O impacto dos padrões de comportamento e beleza estampados pela mídia na construção da subjetividade de crianças e adolescentes mobiliza saberes
Por Carolina Salles
Finalmente a mulher vai poder ir à praia com dignidade”. A frase proferida recentemente por um médico ao fazer propaganda de procedimentos utilizados no combate à celulite, em um canal de televisão, é o ponto de partida escolhido pela psicóloga Jane Felipe de Souza para pontuar o quanto o sexo feminino tem sido capturado por discursos persuasivos, vindos das mais diferentes áreas do conhecimento e ecoados pela mídia. “Mulheres e meninas aprendem hoje que o poder reside na sua capacidade de sedução. E para seduzir precisam ser belas. Se você não se rende a esse padrão, é vista como uma pessoa desleixada, que não se ama e não tem disciplina para seguir os ditames de uma dieta rigorosa, por exemplo. Persegue-se, assim, um modelo de beleza extremamente idealizado, que na realidade não existe”, explica.

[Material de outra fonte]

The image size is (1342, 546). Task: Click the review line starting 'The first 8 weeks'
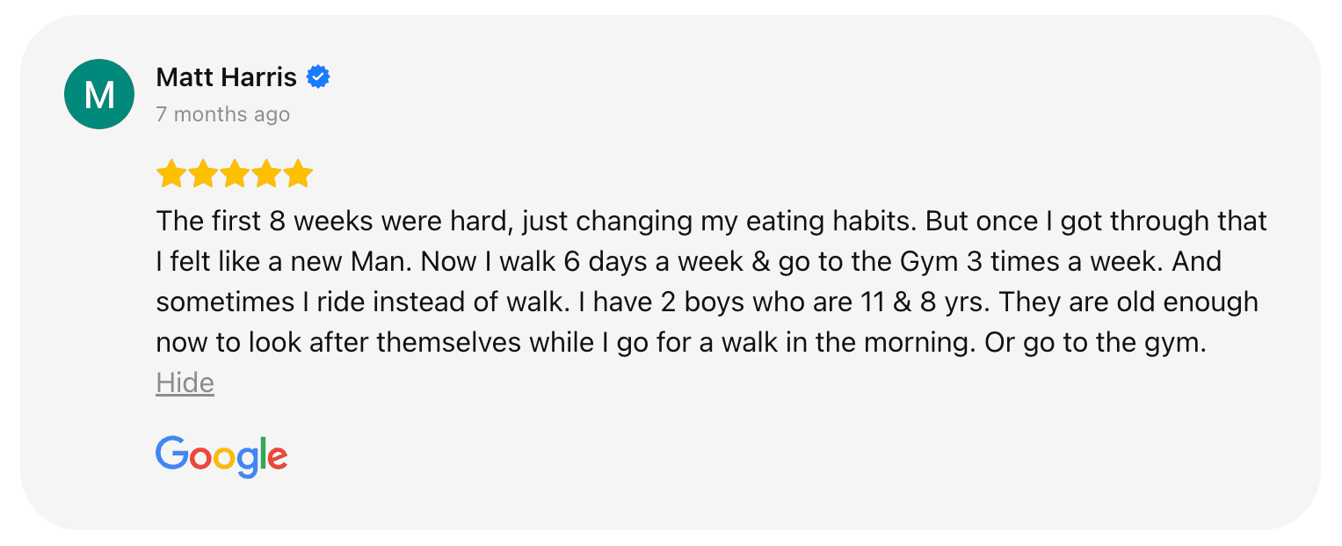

Mestre e doutora em Educação pela Universidade Federal do Rio Grande do Sul, a coordenadora do Grupo de Estudos de Educação e Relações de Gênero, vinculado à mesma Instituição aponta que, na contemporaneidade, as barreiras entre a infância, a juventude e a idade adulta estão sendo impregnadas, existindo um endeusamento e uma supervalorização da juventude como valor ideal. “As crianças não conseguem mais ser crianças, os idosos não se reconhecem em novo e natural processo, buscando e se aliando à imensa parcela social que idealiza permanecer num estágio de eterna juventude. Neste cenário, com o surgimento de novas tecnologias, advindas da indústria dos cosméticos e dos procedimentos e técnicas de rejuvenescimento, somadas a certa democracia de estilos, presente a partir da década de 70, tem sido possível retardar ou mesmo disfarçar as marcas do tempo na nossa aparência. Em relação à construção da feminilidade, podemos notar o quanto hoje ela está pautada pela erotização, movimento que tem atingido também as meninas”, observa.

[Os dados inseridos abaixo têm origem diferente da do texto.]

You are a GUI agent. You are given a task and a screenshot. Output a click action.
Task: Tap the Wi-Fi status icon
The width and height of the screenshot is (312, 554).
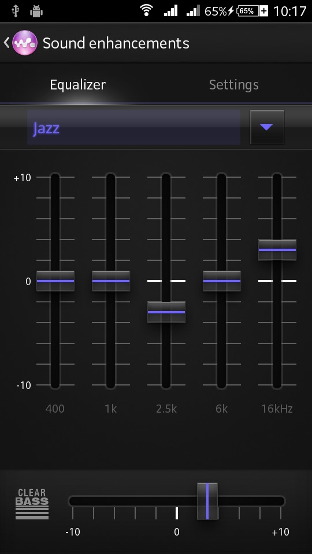pyautogui.click(x=146, y=10)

A docente ressalta a interessante contradição que se estabelece em nossa sociedade já que, ao mesmo tempo em que são criadas leis para proteger a infância e adolescência contra a exploração e o abuso sexual, propaga-se, no cenário brasileiro, uma espécie de “pedofilia consentida”, amplamente aceita e difundida principalmente pelos veículos de comunicação de massa, posicionando os corpos infantis como objetos de desejo e de consumo. “Tenho chamado de ‘pedofilização’ o processo pelo qual a sociedade, em especial a brasileira, posiciona os corpos infantis femininos como corpos erotizados, desejáveis, para o deleite masculino. Tal fenômeno pode ser percebido nos mais variados artefatos culturais, como na publicidade, na moda, nas músicas, na literatura e nos filmes”, complementa.

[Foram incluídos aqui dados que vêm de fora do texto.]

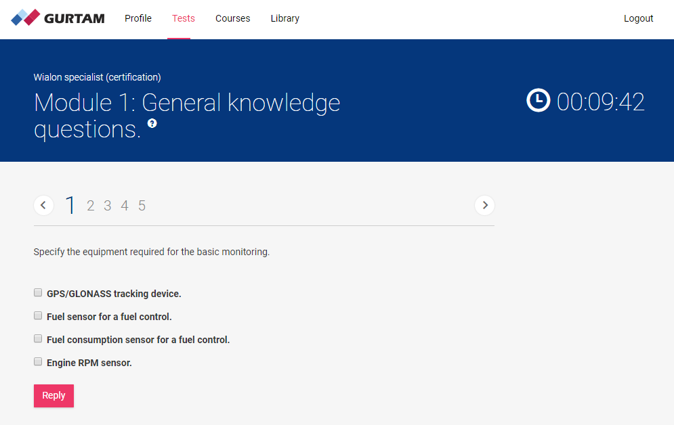The image size is (674, 425).
Task: Click the countdown timer display
Action: [x=600, y=102]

Segundo Jane, numa sociedade ávida por consumo, em que o sexo alcançou status de mercadoria, ‘novas’ práticas são vivenciadas e até mesmo legitimadas socialmente, em nome da experimentação do desejo e do prazer. “Com o aprimoramento de tecnologias na área da comunicação, como a Internet e os canais pagos, é possível obter um cardápio variado de opções sexuais. E um desses cardápios oferece justamente a possibilidade de usar o corpo infantil erotizado como objeto do prazer adulto”, enfatiza.
Para a psicóloga é fundamental a discussão sobre a centralidade que o sexo e a sexualidade vêm ganhando na nossa cultura. “Há certo endeusamento da sexualidade como se o seu pleno exercício fosse garantir a felicidade, a completude dos sujeitos. É preciso, portanto, colocar sempre em suspeita essas noções de plenitude, bem como perceber que a sexualidade é uma construção social, embora faça uso de um corpo biológico para a experimentação do desejo. Não se trata aqui de responsabilizar apenas a mídia, mas discutir amplamente o que compete a cada um fazer. Que infância e juventude queremos? Que tipo de educação nos compete proporcionar enquanto família, escola, poder público, mídia?”, questiona Jane.